[Collected data entries]
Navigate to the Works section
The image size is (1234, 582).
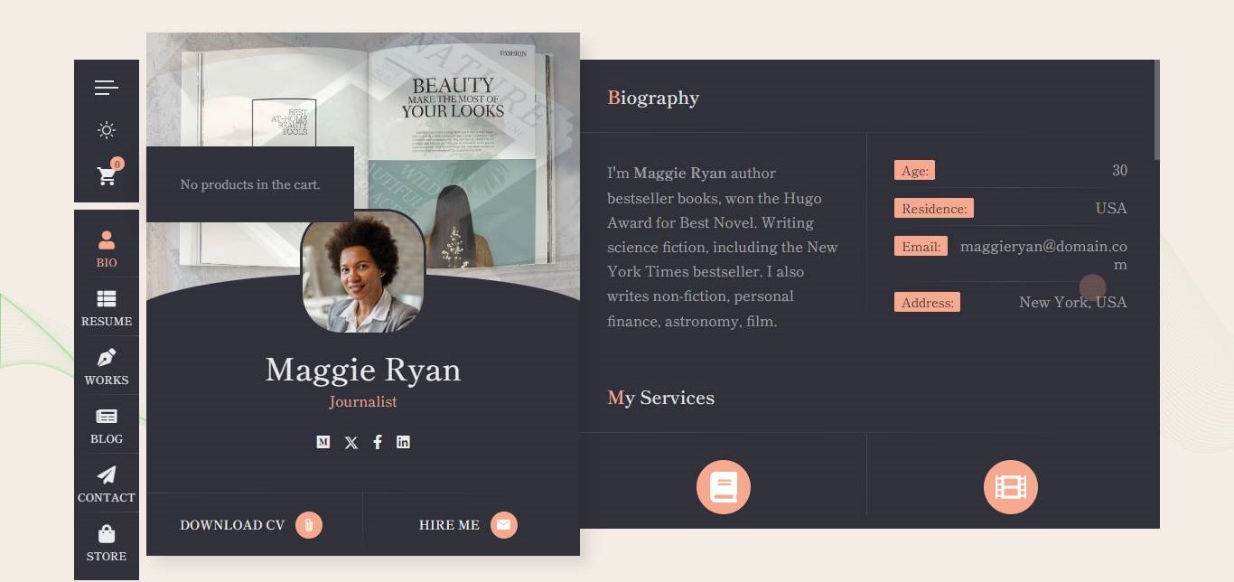point(107,366)
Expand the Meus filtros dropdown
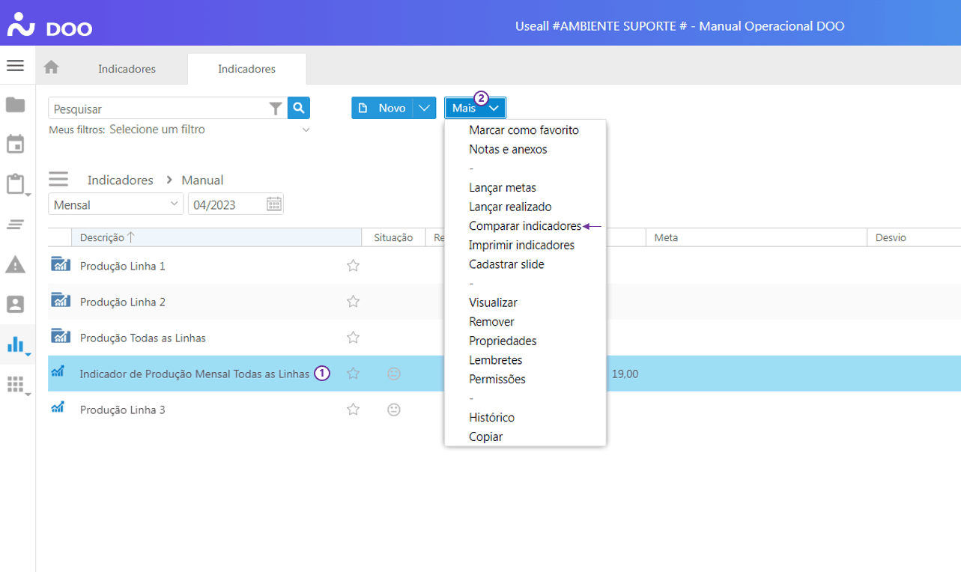The width and height of the screenshot is (961, 572). click(306, 130)
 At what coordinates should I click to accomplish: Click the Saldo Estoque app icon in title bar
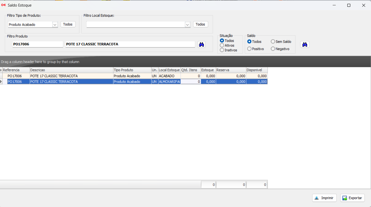click(x=4, y=5)
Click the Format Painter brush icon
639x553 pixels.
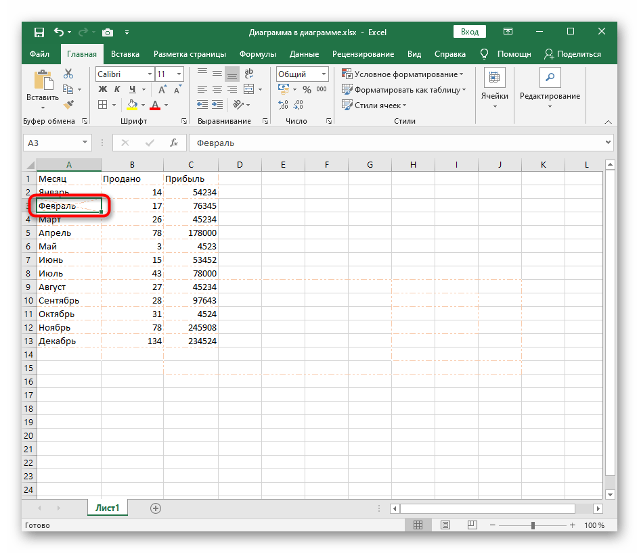tap(68, 104)

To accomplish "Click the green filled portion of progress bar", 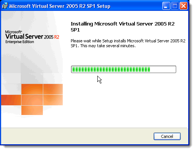I will [111, 69].
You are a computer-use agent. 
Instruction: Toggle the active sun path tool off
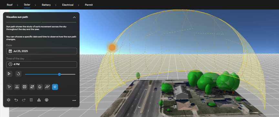click(55, 87)
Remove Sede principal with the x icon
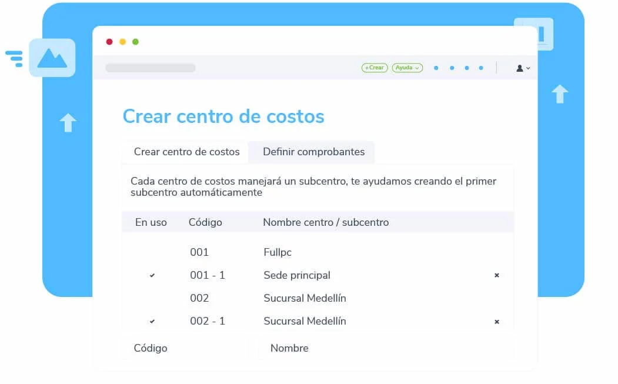 point(497,275)
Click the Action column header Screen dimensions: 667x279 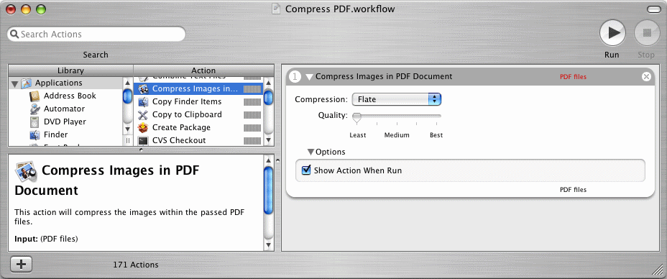[203, 70]
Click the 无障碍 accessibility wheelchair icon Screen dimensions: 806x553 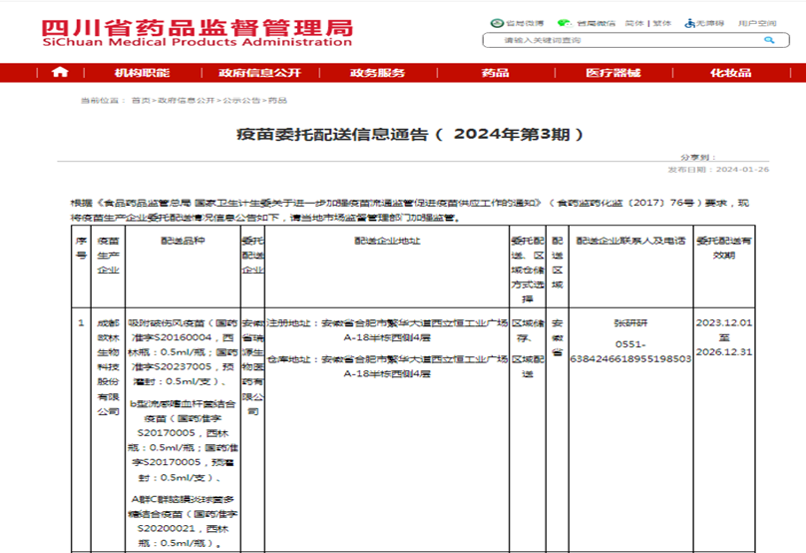coord(689,23)
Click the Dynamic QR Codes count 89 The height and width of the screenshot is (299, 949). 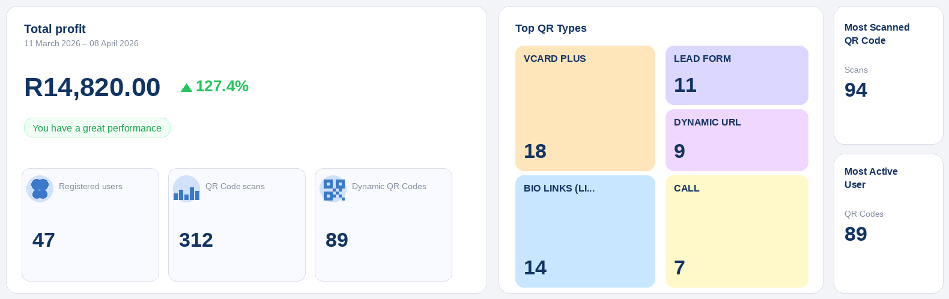pyautogui.click(x=337, y=240)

_Instruction_
Reproduce the data verbatim, from the beginning down through the line containing "The width and", including that line. Leave the pictures out.

_Complete output_
Navigate to the Works section
The image size is (1234, 582).
point(107,366)
Expand the Meus filtros dropdown
The width and height of the screenshot is (961, 572). click(306, 130)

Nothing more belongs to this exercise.